That being said, why am I starting to hate Web desktops?
- Why? What's the point? I already have several desktops that work just fine. They meet no need I currently have.
- They complicate instead of simplify. Just looking at my screen right now there are about 50 icons staring at me, do I really need 50 more on top of that?
- It's yet another fragmentation of my online identity. I posted about this a while back, and it's just getting worse.
- They're currently very buggy, slow, and generally not ready for prime time. This is fixable but it's a big problem.
- What am I supposed to do when it goes down? As I mentioned before, I have no guarantees that the developers know how to construct a scalable application. It's great that these guys are from MIT, but what have they done before?
- How am I supposed to use one of these on a Mobile device?
- I don't WANT to deal with installing things, managing configurations, or muck with anything that comes between me and what I'm trying to accomplish when I get on the Internet.
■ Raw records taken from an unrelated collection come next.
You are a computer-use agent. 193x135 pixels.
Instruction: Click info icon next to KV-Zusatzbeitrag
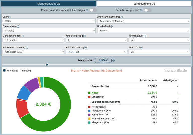click(x=85, y=48)
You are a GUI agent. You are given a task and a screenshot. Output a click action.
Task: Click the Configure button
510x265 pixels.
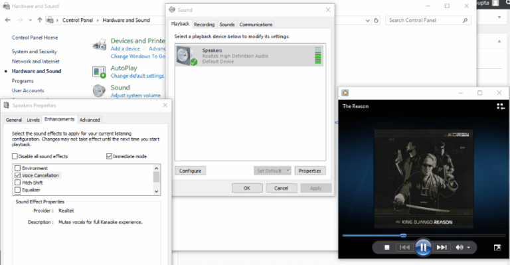click(191, 171)
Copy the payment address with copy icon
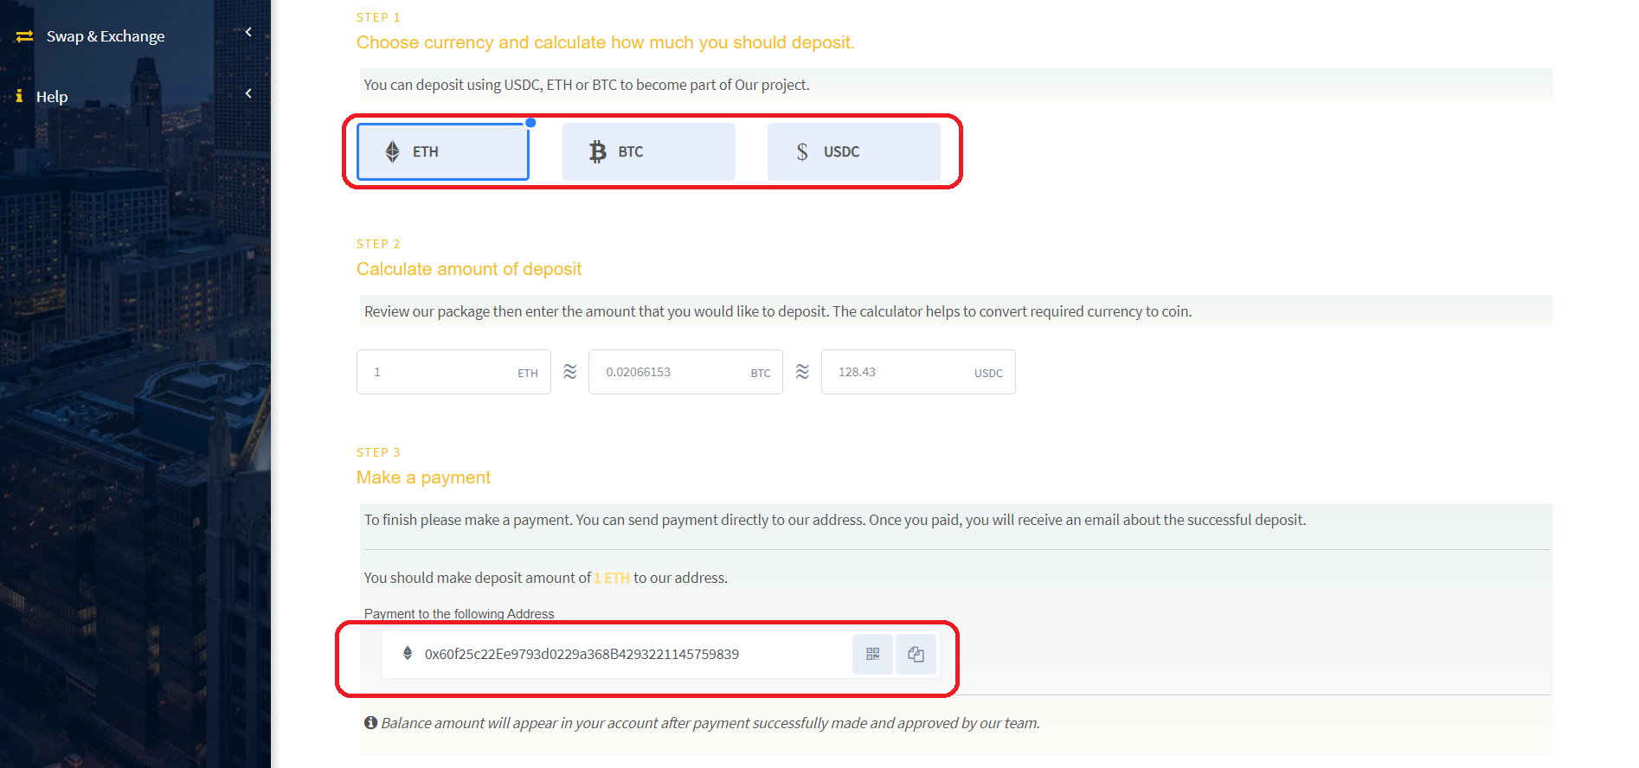The width and height of the screenshot is (1639, 768). pyautogui.click(x=916, y=654)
About the most sophisticated the average Internet user gets is saving something to their Favorites, or if they're really tech-savvy, to Delicious (screw the dots I refuse to type 'em).
- As John Udell writes, "the desktop metaphor — with its cluttered surface and overlapping resizable windows — is at best a distraction and at worst an impediment". A desktop in a browser just isn't that useful to me. TDavid said it well: "The YouOS concept at first is amusing to play around with and look at but quickly frustrates... overcoming the sardine-like limitations inside a browser window will be too great for most people."
- The Windows software model is broken and outdated, this is just an attempt to re-create it on the Web. Windows will undoubtedly be the last proprietary starting point any of us ever use. If they open-source this it might be different, but the other points still apply. They will never make money selling them. Maybe Google or Microsoft could make money showing ads on them, but they're probably the only ones big enough to pull it off. At least one out there is open source, eyeOS, although I haven't played with it.
Here's the real deal-killer for me: I don't want anyone else owning my data, let alone my entire desktop. If someone is going to hold my data, they'd better be able to give me assurances that they meet some basic security requirements and let me know how to get the data out if they ever go belly-up.
This all looks like technology for technology's sake to me. Just because you can doesn't mean you should.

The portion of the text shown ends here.